Laut deutscher Flugsicherheit (DFS) war das russische Manöver über Nord- und Ostsee, dem Atlantik und dem Schwarzen Meer rechtlich aber "völlig legal". Die Bomber und Kampfjets hätten sich in internationalem Luftraum bewegt, sagte DFS-Sprecher Axel Raab am Donnerstag in einem Interview mit dpa-audio. Die Russen seien auch nicht verpflichtet, ihre Transponder einzuschalten oder einen Flugplan mitzuteilen. "Sie müssen sich auch nicht mit der zivilen Flugsicherung in Verbindung setzen", sagte Raab.
Eine gefährliche Begegnung zwischen einem russischen Militärjet und zivilen Flugzeugen ist nach Einschätzung Raabs zwar unwahrscheinlich, aber nicht ausgeschlossen. "Die Gefahr eines Zusammenstosses oder einer gefährlichen Annäherung ist sehr gering, aber man kann es nicht hundertprozentig ausschliessen."
Droht ein neuer Kalter Krieg über Europa?

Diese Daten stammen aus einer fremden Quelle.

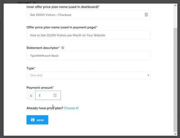The height and width of the screenshot is (138, 180).
Task: Click the scrollbar down arrow in the dialog
Action: coord(175,134)
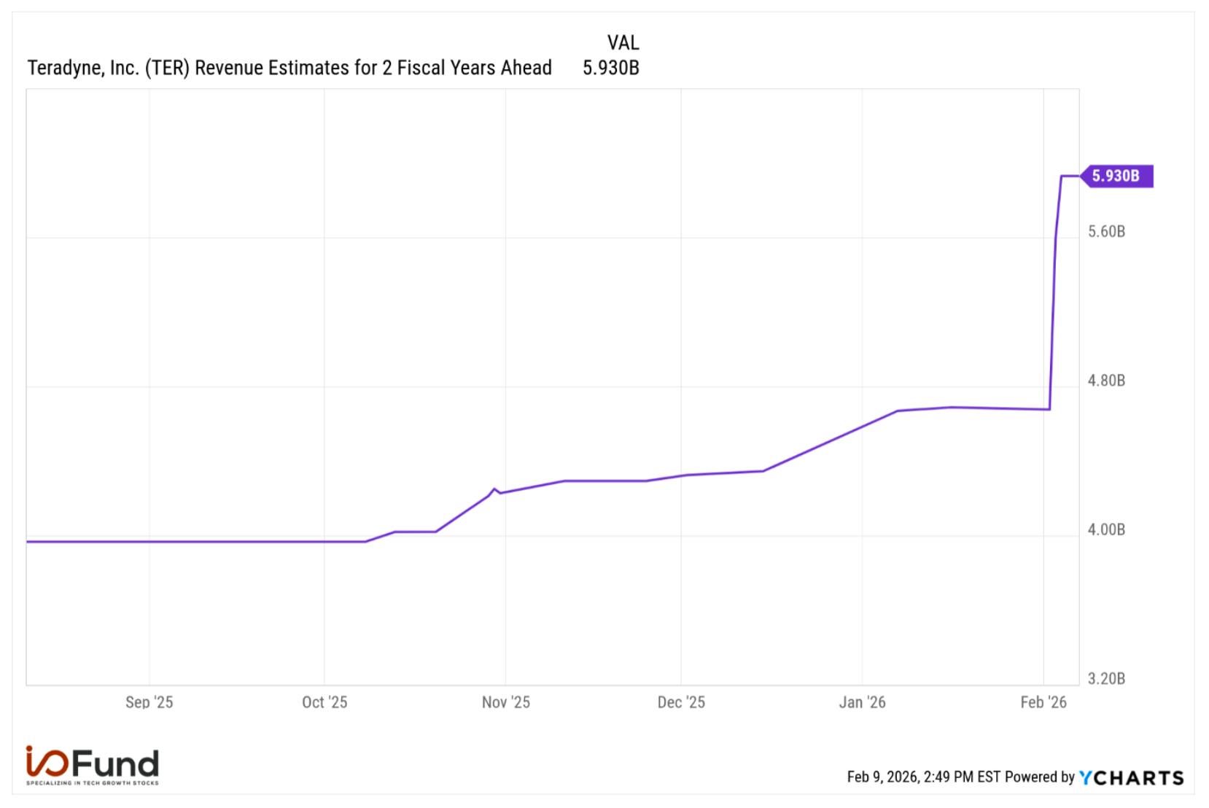Click the 4.80B y-axis label
1209x808 pixels.
[x=1106, y=381]
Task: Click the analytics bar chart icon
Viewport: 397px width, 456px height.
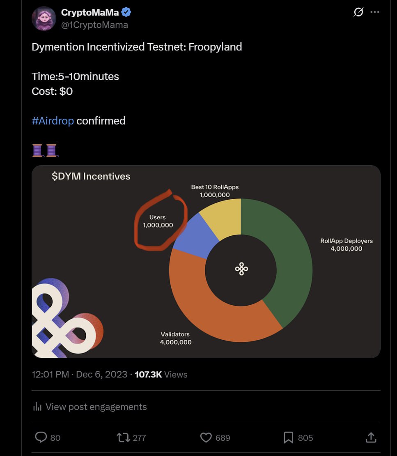Action: [x=37, y=407]
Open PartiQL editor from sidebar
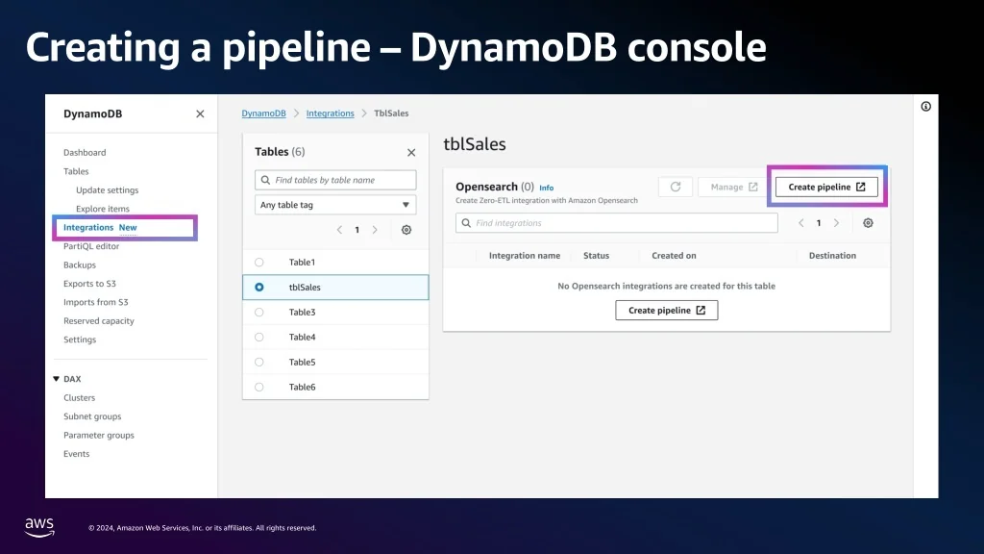Screen dimensions: 984x554 pos(91,246)
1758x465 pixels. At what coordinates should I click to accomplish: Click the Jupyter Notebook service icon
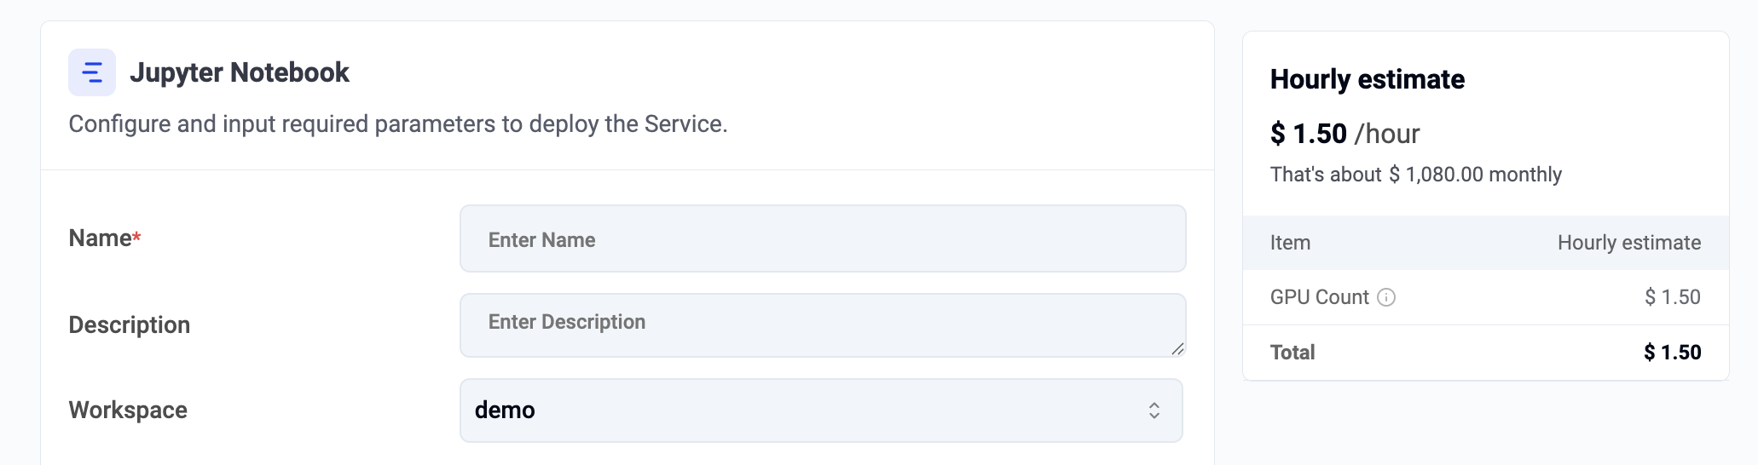pyautogui.click(x=92, y=72)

Irritierend an Russlands Vorgehen ist ohnehin nicht das Manöver an sich, sondern die mangelhafte Informationspolitik. "Unter Freunden pflegt man sich anzukündigen", sagt Schellenberg. Doch auch angekündigte Militärmanöver werfen Fragen auf. Immerhin bleibt das tatsächliche Ziel militärischer Übungen oft im Dunkeln. Ganz ohne Absprache loszufliegen, so sieht es Schellenberg, bedeute, es gibt keine Gewähr, dass der andere wirklich nur eine Fingerübung plane.
Doch warum finden derartige Manöver überhaupt unangekündigt statt? "Die wohl treffendste Erklärung ist, dass man in Russland herausfinden möchte, wie schnell bei der Nato der Alarm ausgelöst wird. Anders gesagt: Wie lange dauert es, bis jemand mich entdeckt und ein Flugzeug in die Luft schickt", sagt Schellenberg.
Dass die Nato in Alarmbereitschaft war, verwundert derweil kaum. Radarstationen sollen vier Langstreckenbomber vom Typ Tupolew Tu-95 und vier Betankungsflugzeuge vom Typ Iljuschin Il-78 entdeckt haben. Tu-95-Maschinen können bei Bedarf mit Nuklearwaffen bestückt werden. Doch auch harmlose Luftobjekte werden, wenn sie sich dem Nato-Luftraum nähern, nicht bloss vom Boden aus beobachtet – die Entsendung von Kampfjets ist in diesem Fall Standard. Insofern war es ein durchaus üblicher Nato-Vorgang, die russischen Flugzeuge abzufangen und zu eskortieren.